PROBLEM. Lay out all of the material below as a numbered list, leaving out any blank lines.
* * *
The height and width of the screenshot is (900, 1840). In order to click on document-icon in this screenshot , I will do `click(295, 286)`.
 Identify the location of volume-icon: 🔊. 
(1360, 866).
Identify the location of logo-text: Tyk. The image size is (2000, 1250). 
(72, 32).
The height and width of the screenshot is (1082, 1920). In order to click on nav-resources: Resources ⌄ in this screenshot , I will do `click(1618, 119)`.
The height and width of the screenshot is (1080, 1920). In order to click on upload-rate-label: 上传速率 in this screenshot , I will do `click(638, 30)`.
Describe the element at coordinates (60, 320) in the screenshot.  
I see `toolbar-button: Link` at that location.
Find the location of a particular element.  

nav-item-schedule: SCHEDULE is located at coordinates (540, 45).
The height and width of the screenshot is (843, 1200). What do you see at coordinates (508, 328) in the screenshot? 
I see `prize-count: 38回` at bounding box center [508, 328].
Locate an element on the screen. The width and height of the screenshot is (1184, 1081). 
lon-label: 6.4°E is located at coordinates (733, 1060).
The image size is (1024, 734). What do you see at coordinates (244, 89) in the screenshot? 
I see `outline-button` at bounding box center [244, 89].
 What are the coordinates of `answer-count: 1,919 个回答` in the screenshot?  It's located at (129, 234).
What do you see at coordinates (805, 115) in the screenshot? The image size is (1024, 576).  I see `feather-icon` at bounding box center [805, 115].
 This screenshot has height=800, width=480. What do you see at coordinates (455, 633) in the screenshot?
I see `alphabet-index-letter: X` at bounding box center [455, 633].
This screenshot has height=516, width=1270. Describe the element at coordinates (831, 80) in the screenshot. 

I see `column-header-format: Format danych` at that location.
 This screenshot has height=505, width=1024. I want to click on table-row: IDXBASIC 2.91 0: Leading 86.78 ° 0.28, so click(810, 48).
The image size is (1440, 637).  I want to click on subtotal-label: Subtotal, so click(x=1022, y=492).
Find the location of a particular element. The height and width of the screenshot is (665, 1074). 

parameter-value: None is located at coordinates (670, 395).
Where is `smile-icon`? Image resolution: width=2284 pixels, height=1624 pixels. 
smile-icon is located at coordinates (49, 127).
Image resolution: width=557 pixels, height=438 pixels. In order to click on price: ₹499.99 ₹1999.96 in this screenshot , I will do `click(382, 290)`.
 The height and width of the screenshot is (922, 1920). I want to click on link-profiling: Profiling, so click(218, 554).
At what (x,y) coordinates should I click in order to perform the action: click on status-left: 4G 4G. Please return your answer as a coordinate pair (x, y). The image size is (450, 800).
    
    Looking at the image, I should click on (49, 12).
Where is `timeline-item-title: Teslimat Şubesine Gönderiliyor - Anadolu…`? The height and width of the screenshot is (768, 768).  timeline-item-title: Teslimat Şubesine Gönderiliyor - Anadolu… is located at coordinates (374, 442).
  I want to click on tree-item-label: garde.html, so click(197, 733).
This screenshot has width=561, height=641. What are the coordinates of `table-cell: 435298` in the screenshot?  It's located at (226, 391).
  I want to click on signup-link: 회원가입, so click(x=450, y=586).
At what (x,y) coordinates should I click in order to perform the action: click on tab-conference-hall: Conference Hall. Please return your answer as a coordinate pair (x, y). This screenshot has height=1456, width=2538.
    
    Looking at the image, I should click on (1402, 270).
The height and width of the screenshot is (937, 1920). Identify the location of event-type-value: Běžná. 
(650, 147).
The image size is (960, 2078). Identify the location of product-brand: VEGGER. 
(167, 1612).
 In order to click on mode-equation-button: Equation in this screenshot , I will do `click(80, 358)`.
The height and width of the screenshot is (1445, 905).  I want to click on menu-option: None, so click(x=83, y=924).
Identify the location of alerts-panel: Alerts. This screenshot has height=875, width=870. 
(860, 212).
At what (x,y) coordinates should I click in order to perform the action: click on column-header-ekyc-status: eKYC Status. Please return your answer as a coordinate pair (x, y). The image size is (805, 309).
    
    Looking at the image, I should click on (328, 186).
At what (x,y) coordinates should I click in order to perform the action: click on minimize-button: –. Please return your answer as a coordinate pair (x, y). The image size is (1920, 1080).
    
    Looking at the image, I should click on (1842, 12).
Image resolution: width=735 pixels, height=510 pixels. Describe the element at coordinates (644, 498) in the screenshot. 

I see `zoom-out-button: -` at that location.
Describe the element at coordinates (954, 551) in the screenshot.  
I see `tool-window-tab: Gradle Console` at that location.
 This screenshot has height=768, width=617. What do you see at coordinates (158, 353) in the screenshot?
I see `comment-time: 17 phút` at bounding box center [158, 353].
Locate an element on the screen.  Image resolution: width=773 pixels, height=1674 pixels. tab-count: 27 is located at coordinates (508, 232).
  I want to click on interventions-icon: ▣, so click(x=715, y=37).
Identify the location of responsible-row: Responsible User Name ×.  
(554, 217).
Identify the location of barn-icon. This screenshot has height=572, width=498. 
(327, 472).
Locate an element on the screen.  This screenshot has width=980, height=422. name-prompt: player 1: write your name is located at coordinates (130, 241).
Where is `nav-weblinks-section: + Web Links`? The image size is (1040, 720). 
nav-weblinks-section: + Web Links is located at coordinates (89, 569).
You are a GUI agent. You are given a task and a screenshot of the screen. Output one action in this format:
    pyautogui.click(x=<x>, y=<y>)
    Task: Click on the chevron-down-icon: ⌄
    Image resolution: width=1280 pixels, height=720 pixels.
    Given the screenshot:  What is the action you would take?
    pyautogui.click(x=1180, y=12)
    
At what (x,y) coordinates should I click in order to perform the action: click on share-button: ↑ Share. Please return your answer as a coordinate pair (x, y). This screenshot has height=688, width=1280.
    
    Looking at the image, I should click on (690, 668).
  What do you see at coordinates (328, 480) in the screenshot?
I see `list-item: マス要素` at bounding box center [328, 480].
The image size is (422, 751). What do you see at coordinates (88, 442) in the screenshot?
* * *
EXPECTED OUTPUT.
1. The height and width of the screenshot is (900, 1840). In order to click on document-icon in this screenshot , I will do `click(295, 286)`.
2.  Identify the location of volume-icon: 🔊. 
3. (1360, 866).
4. Identify the location of logo-text: Tyk. The image size is (2000, 1250). 
5. (72, 32).
6. The height and width of the screenshot is (1082, 1920). In order to click on nav-resources: Resources ⌄ in this screenshot , I will do `click(1618, 119)`.
7. The height and width of the screenshot is (1080, 1920). In order to click on upload-rate-label: 上传速率 in this screenshot , I will do `click(638, 30)`.
8. Describe the element at coordinates (60, 320) in the screenshot.  
9. I see `toolbar-button: Link` at that location.
10. Find the location of a particular element.  
11. nav-item-schedule: SCHEDULE is located at coordinates (540, 45).
12. The height and width of the screenshot is (843, 1200). What do you see at coordinates (508, 328) in the screenshot? 
13. I see `prize-count: 38回` at bounding box center [508, 328].
14. Locate an element on the screen. The width and height of the screenshot is (1184, 1081). 
15. lon-label: 6.4°E is located at coordinates (733, 1060).
16. The image size is (1024, 734). What do you see at coordinates (244, 89) in the screenshot? 
17. I see `outline-button` at bounding box center [244, 89].
18.  What are the coordinates of `answer-count: 1,919 个回答` in the screenshot?  It's located at (129, 234).
19. What do you see at coordinates (805, 115) in the screenshot? The image size is (1024, 576).  I see `feather-icon` at bounding box center [805, 115].
20.  This screenshot has height=800, width=480. What do you see at coordinates (455, 633) in the screenshot?
21. I see `alphabet-index-letter: X` at bounding box center [455, 633].
22. This screenshot has height=516, width=1270. Describe the element at coordinates (831, 80) in the screenshot. 
23. I see `column-header-format: Format danych` at that location.
24.  This screenshot has height=505, width=1024. I want to click on table-row: IDXBASIC 2.91 0: Leading 86.78 ° 0.28, so click(810, 48).
25. The image size is (1440, 637).  I want to click on subtotal-label: Subtotal, so click(x=1022, y=492).
26. Find the location of a particular element. The height and width of the screenshot is (665, 1074). 
27. parameter-value: None is located at coordinates (670, 395).
28. Where is `smile-icon`? Image resolution: width=2284 pixels, height=1624 pixels. 
29. smile-icon is located at coordinates (49, 127).
30. Image resolution: width=557 pixels, height=438 pixels. In order to click on price: ₹499.99 ₹1999.96 in this screenshot , I will do `click(382, 290)`.
31.  The height and width of the screenshot is (922, 1920). I want to click on link-profiling: Profiling, so click(218, 554).
32. At what (x,y) coordinates should I click in order to perform the action: click on status-left: 4G 4G. Please return your answer as a coordinate pair (x, y). The image size is (450, 800).
33.     Looking at the image, I should click on (49, 12).
34. Where is `timeline-item-title: Teslimat Şubesine Gönderiliyor - Anadolu…`? The height and width of the screenshot is (768, 768).  timeline-item-title: Teslimat Şubesine Gönderiliyor - Anadolu… is located at coordinates (374, 442).
35.   I want to click on tree-item-label: garde.html, so click(197, 733).
36. This screenshot has width=561, height=641. What are the coordinates of `table-cell: 435298` in the screenshot?  It's located at (226, 391).
37.   I want to click on signup-link: 회원가입, so click(x=450, y=586).
38. At what (x,y) coordinates should I click in order to perform the action: click on tab-conference-hall: Conference Hall. Please return your answer as a coordinate pair (x, y). This screenshot has height=1456, width=2538.
39.     Looking at the image, I should click on (1402, 270).
40. The height and width of the screenshot is (937, 1920). Identify the location of event-type-value: Běžná. 
41. (650, 147).
42. The image size is (960, 2078). Identify the location of product-brand: VEGGER. 
43. (167, 1612).
44.  In order to click on mode-equation-button: Equation in this screenshot , I will do `click(80, 358)`.
45. The height and width of the screenshot is (1445, 905).  I want to click on menu-option: None, so click(x=83, y=924).
46. Identify the location of alerts-panel: Alerts. This screenshot has height=875, width=870. 
47. (860, 212).
48. At what (x,y) coordinates should I click in order to perform the action: click on column-header-ekyc-status: eKYC Status. Please return your answer as a coordinate pair (x, y). The image size is (805, 309).
49.     Looking at the image, I should click on (328, 186).
50. At what (x,y) coordinates should I click in order to perform the action: click on minimize-button: –. Please return your answer as a coordinate pair (x, y). The image size is (1920, 1080).
51.     Looking at the image, I should click on (1842, 12).
52. Image resolution: width=735 pixels, height=510 pixels. Describe the element at coordinates (644, 498) in the screenshot. 
53. I see `zoom-out-button: -` at that location.
54. Describe the element at coordinates (954, 551) in the screenshot.  
55. I see `tool-window-tab: Gradle Console` at that location.
56.  This screenshot has height=768, width=617. What do you see at coordinates (158, 353) in the screenshot?
57. I see `comment-time: 17 phút` at bounding box center [158, 353].
58. Locate an element on the screen.  Image resolution: width=773 pixels, height=1674 pixels. tab-count: 27 is located at coordinates (508, 232).
59.   I want to click on interventions-icon: ▣, so click(x=715, y=37).
60. Identify the location of responsible-row: Responsible User Name ×.  
61. (554, 217).
62. Identify the location of barn-icon. This screenshot has height=572, width=498. 
63. (327, 472).
64. Locate an element on the screen.  This screenshot has width=980, height=422. name-prompt: player 1: write your name is located at coordinates (130, 241).
65. Where is `nav-weblinks-section: + Web Links`? The image size is (1040, 720). 
66. nav-weblinks-section: + Web Links is located at coordinates (89, 569).
67. You are a GUI agent. You are given a task and a screenshot of the screen. Output one action in this format:
68.     pyautogui.click(x=<x>, y=<y>)
69.     Task: Click on the chevron-down-icon: ⌄
70.     Image resolution: width=1280 pixels, height=720 pixels.
71.     Given the screenshot:  What is the action you would take?
72.     pyautogui.click(x=1180, y=12)
73. At what (x,y) coordinates should I click in order to perform the action: click on share-button: ↑ Share. Please return your answer as a coordinate pair (x, y). This screenshot has height=688, width=1280.
74.     Looking at the image, I should click on (690, 668).
75.   What do you see at coordinates (328, 480) in the screenshot?
76. I see `list-item: マス要素` at bounding box center [328, 480].
77. The image size is (422, 751). What do you see at coordinates (88, 442) in the screenshot?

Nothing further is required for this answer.